> Material supplied:

========================================

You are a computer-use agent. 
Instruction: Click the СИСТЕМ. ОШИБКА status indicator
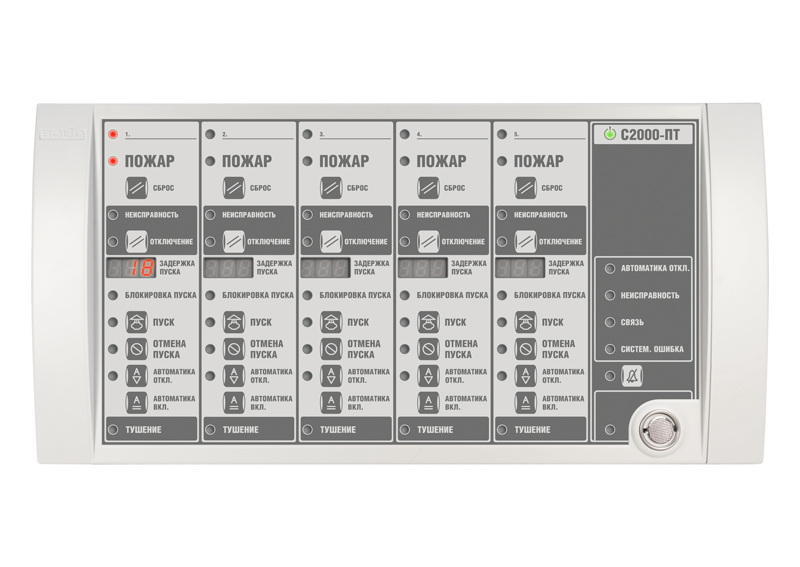click(x=651, y=349)
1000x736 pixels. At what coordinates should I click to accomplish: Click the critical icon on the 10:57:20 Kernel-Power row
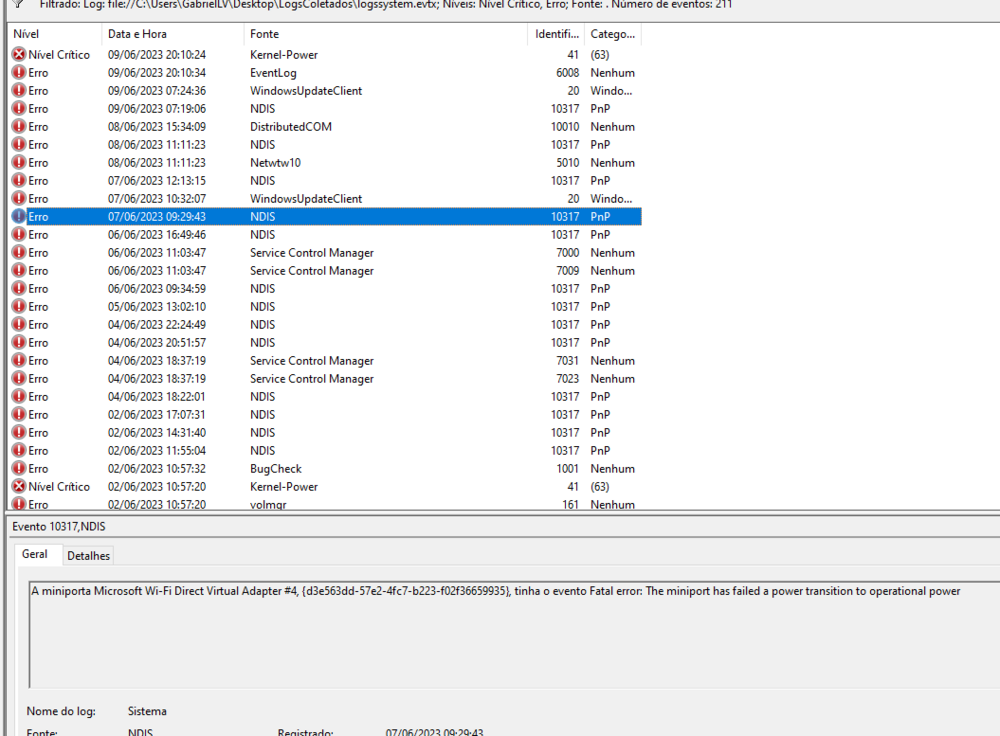[x=19, y=487]
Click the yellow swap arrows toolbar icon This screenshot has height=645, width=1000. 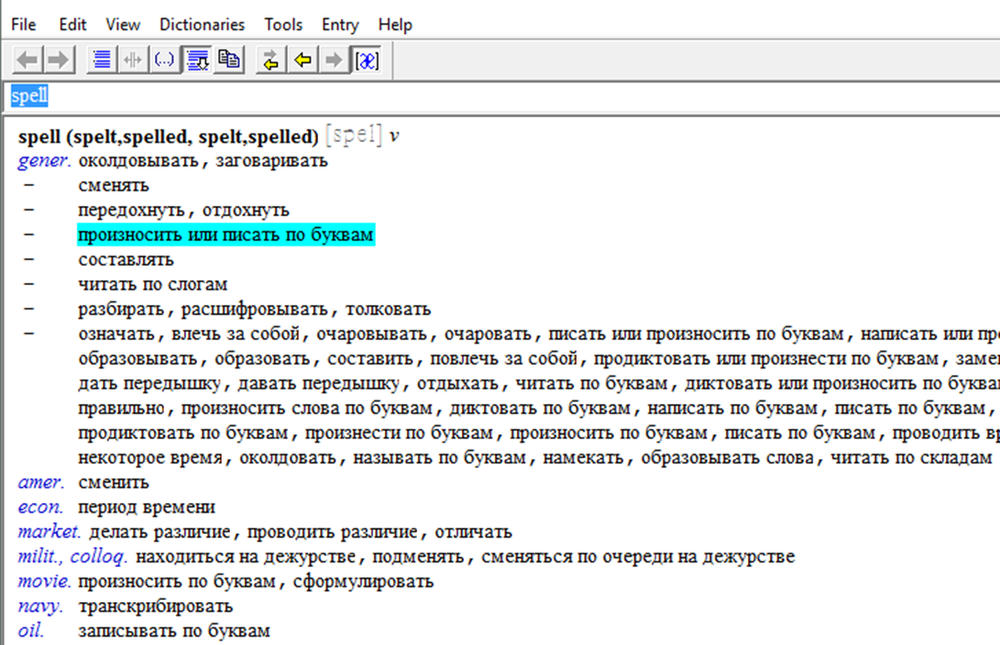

========================================

> Task objective: Copy out every line from the one containing "1000x736 pixels. At" through the end of the items, requests included, and increase each number in the answer coordinates by 57. Leave the pictures out of your reply.

> Result:
1000x736 pixels. At what coordinates should I click to accomplish: Click the critical icon on the 10:57:20 Kernel-Power row
[x=76, y=544]
Click the yellow swap arrows toolbar icon This screenshot has height=645, width=1000. 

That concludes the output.